The report may have ignored the temper of the times. Ten years ago the public was moving toward the idea of lighter punishment for marijuana users. A 1972 study by the National Commission on Marijuana and Drug Abuse concluded that criminal sanctions were failing and counterproductive. Over the next six years, eleven states decriminalized pot possession for individual use,* while many others decreased penalties or loosened up their enforcement. President Carter backed a softening of federal laws. But by the late '70s the mood began to swing back. With an estimated 60% of high school seniors having tried pot, and the drug making inroads at elementary schools, frightened parents dissuaded legislators from further liberalization. In step with this sentiment, the Reagan Administration's firm antidrug stance includes pot. Says Dr. Carlton Turner, the President's chief narcotics policy adviser: "There are 60,000 people under the age of 18 in this country who require some kind of treatment for marijuana each year."

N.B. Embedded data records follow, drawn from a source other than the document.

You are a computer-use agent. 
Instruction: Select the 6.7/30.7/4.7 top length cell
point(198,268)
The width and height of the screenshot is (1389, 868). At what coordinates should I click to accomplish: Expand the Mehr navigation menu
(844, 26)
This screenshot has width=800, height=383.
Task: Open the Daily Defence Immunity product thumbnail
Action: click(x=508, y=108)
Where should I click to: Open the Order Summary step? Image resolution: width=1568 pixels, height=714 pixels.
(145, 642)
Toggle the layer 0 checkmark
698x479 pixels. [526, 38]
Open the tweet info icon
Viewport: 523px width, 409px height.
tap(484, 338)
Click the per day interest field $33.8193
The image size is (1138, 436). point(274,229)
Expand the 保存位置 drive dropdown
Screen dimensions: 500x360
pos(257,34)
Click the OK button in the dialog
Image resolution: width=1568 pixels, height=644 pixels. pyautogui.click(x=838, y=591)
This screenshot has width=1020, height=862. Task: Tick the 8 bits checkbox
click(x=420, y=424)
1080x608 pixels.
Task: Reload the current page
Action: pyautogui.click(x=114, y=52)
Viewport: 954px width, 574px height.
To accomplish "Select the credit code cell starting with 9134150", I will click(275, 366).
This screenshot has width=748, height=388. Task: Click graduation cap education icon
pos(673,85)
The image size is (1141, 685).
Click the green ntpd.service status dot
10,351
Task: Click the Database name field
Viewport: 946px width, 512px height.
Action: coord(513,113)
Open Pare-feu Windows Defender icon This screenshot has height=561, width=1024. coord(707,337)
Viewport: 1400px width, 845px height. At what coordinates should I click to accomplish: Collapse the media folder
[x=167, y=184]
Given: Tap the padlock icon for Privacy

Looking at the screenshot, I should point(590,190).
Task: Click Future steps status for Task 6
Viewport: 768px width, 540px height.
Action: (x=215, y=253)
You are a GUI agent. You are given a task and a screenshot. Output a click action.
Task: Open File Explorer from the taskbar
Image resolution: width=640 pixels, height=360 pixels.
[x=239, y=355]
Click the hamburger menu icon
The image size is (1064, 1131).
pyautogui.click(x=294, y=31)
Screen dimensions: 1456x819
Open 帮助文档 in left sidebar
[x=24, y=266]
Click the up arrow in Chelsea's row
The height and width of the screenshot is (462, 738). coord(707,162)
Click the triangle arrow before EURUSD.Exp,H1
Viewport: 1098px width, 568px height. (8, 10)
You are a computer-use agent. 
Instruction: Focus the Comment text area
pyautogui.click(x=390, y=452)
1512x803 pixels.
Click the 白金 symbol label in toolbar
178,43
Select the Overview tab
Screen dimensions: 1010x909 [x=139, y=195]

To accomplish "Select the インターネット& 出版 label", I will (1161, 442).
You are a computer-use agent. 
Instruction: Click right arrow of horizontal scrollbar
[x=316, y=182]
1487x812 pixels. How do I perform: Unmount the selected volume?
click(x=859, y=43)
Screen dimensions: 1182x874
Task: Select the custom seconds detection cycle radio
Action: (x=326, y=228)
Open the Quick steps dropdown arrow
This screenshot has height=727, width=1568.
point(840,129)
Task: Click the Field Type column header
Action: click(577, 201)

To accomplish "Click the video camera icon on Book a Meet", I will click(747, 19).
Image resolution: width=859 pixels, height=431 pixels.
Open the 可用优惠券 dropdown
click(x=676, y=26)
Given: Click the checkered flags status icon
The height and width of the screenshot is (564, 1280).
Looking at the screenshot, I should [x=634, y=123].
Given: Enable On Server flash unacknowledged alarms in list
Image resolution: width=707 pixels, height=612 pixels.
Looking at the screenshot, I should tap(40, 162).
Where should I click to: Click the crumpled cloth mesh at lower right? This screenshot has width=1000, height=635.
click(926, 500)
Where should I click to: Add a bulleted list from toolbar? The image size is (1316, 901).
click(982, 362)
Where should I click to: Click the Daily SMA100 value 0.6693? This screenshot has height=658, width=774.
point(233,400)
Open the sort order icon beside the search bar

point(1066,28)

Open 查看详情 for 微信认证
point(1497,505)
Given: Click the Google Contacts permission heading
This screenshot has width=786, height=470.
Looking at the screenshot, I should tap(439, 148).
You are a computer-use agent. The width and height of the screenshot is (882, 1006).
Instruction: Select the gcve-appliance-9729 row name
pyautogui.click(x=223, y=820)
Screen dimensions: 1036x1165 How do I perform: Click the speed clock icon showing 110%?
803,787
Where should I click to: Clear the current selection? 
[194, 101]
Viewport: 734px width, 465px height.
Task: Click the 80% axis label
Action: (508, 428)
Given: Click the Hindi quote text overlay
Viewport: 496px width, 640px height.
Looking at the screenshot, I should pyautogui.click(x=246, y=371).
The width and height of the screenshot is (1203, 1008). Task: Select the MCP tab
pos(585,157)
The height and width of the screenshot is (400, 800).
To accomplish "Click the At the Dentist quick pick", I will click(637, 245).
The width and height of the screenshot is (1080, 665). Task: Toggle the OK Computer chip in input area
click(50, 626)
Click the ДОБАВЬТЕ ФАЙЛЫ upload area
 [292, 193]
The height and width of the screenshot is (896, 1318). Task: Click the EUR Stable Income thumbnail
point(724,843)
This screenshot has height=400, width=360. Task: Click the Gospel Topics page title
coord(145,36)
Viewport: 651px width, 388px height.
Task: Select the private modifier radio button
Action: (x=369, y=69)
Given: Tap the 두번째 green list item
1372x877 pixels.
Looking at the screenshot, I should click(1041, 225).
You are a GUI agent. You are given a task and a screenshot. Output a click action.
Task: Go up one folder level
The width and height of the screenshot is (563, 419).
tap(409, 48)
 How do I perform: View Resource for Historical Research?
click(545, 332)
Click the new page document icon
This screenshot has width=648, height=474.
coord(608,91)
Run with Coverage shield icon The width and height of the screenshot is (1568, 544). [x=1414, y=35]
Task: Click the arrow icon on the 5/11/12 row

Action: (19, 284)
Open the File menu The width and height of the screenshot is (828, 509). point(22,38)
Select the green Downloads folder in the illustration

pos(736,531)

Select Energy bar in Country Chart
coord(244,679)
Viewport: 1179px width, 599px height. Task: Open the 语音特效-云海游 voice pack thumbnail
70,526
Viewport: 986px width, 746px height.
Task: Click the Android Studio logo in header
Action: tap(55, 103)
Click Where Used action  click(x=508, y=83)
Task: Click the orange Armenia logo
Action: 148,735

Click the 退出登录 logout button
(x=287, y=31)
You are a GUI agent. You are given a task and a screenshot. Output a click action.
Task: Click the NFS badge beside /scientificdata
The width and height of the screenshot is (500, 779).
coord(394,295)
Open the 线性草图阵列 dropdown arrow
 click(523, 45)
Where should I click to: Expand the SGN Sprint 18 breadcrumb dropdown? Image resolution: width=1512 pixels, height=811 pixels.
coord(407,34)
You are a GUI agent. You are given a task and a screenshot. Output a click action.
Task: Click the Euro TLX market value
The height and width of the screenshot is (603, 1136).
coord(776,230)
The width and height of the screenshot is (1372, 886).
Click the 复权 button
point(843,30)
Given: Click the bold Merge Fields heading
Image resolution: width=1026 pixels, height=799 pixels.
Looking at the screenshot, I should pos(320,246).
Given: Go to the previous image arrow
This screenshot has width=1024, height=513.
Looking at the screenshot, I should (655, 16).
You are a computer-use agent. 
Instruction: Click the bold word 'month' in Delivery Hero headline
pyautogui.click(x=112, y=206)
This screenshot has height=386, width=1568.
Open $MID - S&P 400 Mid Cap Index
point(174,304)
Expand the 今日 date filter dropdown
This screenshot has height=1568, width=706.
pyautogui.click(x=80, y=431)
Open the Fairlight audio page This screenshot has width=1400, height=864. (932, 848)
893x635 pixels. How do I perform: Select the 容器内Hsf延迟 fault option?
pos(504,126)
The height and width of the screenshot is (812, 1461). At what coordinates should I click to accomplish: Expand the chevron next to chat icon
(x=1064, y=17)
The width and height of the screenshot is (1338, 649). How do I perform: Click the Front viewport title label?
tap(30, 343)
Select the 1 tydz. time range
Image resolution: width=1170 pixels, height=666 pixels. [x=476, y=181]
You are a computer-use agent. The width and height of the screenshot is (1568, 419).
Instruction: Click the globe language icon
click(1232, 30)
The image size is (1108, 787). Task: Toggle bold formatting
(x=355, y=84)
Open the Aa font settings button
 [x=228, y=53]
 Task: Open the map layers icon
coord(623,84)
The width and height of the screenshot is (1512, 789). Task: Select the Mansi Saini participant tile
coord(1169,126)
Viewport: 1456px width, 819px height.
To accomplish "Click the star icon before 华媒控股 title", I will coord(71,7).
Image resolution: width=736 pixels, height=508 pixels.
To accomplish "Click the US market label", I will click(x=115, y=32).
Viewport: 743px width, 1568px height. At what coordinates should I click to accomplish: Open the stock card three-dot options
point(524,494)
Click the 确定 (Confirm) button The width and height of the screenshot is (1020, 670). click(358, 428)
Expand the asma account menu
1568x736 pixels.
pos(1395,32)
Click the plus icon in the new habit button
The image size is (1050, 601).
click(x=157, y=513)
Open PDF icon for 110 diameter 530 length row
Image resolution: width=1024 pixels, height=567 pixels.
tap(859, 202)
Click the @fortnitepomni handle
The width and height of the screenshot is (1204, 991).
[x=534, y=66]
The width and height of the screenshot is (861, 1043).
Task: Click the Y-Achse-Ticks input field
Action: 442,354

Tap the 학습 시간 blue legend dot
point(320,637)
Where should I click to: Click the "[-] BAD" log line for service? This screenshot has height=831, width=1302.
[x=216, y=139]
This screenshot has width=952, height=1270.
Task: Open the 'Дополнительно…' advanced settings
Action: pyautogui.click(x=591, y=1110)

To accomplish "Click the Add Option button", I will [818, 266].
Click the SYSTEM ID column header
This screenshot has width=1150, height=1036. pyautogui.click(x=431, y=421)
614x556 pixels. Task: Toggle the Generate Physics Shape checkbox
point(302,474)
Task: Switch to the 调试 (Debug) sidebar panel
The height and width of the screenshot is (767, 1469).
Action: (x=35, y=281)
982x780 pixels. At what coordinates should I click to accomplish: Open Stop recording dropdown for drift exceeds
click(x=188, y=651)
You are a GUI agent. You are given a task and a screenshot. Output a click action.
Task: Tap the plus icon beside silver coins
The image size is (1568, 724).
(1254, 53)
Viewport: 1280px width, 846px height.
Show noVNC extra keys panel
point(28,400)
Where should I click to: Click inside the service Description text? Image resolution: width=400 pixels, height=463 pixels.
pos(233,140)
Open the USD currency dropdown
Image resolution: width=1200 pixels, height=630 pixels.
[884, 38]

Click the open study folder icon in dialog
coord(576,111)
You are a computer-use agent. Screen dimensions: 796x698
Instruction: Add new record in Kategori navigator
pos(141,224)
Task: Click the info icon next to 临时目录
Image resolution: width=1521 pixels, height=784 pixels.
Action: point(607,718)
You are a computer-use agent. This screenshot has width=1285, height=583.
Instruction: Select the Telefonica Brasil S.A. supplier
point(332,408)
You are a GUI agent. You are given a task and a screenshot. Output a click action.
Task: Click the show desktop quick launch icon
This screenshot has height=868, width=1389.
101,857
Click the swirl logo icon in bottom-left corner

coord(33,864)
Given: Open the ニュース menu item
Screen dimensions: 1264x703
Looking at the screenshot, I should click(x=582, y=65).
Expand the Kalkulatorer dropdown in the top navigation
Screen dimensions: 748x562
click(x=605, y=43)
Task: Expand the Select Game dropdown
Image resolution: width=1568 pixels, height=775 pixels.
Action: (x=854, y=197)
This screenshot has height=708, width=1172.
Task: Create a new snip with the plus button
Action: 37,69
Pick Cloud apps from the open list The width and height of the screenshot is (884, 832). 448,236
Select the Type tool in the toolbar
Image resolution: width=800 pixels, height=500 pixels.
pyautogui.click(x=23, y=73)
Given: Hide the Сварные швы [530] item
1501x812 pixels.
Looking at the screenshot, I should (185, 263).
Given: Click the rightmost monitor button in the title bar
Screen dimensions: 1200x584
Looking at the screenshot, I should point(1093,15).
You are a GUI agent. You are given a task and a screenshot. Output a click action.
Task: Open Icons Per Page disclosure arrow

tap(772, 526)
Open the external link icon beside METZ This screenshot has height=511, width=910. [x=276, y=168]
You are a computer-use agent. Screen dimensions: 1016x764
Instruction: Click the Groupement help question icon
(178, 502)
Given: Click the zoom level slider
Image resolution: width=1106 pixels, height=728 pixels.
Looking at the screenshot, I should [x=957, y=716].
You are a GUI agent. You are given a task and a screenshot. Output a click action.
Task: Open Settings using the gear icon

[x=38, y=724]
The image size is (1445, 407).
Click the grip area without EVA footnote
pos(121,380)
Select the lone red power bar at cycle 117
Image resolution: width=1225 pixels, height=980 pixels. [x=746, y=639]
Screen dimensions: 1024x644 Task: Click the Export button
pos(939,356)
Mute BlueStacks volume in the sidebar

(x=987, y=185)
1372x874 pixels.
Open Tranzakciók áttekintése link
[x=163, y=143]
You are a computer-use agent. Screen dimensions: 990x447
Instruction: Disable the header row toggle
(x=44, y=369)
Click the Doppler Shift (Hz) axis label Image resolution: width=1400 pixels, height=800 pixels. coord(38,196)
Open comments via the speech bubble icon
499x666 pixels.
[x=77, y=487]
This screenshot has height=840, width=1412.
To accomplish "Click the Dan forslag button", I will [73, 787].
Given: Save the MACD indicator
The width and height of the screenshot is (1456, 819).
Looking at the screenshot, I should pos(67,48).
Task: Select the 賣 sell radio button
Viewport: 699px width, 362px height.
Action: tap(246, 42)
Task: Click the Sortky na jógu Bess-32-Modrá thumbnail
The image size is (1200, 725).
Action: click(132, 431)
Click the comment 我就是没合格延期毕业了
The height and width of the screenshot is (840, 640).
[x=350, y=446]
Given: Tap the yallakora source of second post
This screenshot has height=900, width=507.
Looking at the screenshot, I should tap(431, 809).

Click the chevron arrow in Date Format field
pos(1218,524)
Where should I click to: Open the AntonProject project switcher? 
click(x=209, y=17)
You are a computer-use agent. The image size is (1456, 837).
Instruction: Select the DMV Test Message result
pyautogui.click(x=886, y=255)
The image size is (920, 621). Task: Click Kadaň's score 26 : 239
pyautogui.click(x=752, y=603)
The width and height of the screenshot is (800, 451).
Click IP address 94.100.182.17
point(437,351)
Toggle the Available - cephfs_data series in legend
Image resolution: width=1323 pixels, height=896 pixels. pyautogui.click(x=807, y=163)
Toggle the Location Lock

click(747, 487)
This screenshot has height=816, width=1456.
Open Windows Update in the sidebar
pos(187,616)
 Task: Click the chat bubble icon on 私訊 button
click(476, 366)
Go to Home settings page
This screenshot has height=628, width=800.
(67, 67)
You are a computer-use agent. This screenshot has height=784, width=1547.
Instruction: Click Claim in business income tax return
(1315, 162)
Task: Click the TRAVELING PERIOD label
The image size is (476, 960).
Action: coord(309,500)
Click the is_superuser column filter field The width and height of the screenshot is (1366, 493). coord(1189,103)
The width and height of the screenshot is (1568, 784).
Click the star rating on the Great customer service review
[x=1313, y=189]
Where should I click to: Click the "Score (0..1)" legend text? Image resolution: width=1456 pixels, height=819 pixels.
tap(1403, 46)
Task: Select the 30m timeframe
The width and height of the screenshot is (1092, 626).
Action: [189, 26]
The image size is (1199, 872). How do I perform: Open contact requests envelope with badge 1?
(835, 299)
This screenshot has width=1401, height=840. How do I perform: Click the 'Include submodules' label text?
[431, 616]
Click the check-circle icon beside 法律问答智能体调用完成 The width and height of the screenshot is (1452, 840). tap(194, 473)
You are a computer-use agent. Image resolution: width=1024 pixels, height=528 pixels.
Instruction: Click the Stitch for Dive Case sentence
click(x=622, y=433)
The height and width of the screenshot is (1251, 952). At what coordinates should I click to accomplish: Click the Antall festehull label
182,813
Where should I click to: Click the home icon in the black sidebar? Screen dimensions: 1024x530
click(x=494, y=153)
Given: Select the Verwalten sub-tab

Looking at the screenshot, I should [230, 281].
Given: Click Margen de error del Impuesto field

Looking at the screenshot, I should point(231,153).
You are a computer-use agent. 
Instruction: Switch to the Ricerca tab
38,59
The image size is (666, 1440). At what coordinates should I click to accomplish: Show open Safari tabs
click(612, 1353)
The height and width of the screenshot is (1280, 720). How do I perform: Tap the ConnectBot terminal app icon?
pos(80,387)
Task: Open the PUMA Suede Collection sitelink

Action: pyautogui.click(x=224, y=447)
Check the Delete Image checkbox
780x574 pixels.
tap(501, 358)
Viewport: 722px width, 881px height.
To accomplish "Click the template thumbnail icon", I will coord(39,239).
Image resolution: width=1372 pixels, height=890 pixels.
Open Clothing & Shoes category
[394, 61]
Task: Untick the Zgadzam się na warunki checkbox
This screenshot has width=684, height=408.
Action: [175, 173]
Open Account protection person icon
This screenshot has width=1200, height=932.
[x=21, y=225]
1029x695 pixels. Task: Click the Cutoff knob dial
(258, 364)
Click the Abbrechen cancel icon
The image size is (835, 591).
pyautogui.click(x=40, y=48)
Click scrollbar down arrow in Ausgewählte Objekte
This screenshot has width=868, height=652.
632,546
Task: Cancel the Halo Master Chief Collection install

Whatever the public climate, committee members stood by their conclusions last week. Said Stanford Law Professor John Kaplan: "Frankly, I don't think we're being treated very well." Argued Stanford Psychologist Richard Thompson: "The report was very fairminded. We are concerned with the long-term harmful effects of marijuana use. But we are also concerned about the possible harm that can be done to kids by throwing them in jail with hardened criminals." In fact, the report had originally gone even further, suggesting that legalization might eventually emerge as the best approach to pot. An N.A.S. review panel and the committee agreed, however, to water down that observation. The only solace for the committee may be that the official potshot at the report has brought it attention it might not otherwise have received--a self-defeating result that is somewhat analogous to the committee's view that prohibitions on marijuana use are self-defeating for U.S. society.
* "Citations and small fines have replaced arrests and incarceration in Alaska, California, Colorado, Maine, Minnesota, Mississippi, Nebraska, New York, North Carolina, Ohio and Oregon, which in aggregate have one-third of the U.S. population.